### EXERCISE
Upon reaching the line that contains "You are a computer-use agent." in the records below, begin repeating every line exactly through the last one, skipping pictures.

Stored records
- Opening Delimiter -

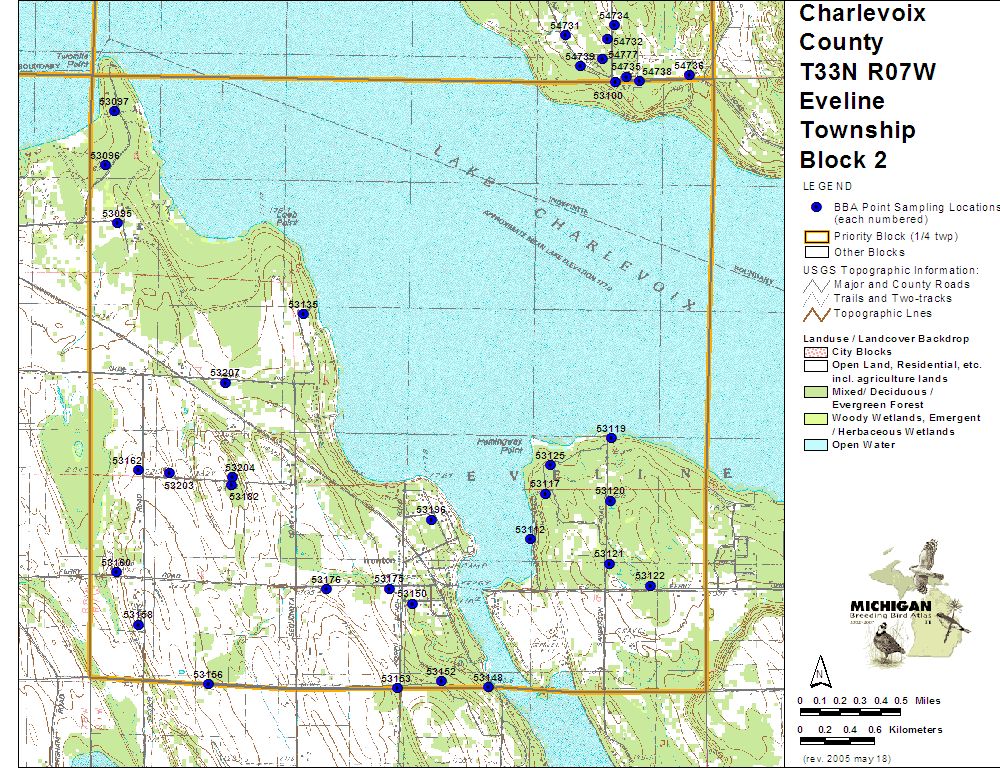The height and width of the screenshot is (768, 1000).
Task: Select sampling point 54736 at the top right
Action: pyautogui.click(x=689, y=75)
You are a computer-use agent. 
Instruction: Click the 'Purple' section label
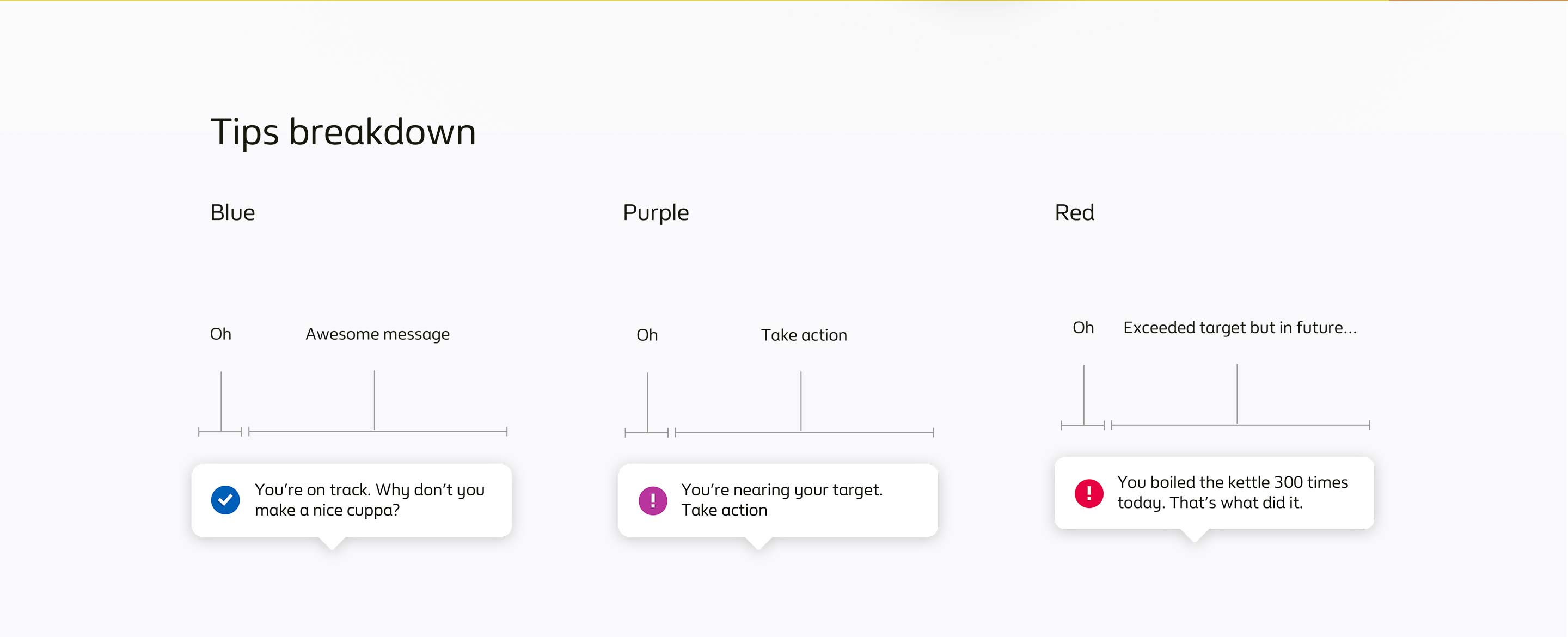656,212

- Closing Delimiter -

### ANSWER TO THIS PROBLEM
You are a computer-use agent. 
Instruction: Click the 'Purple' section label
656,212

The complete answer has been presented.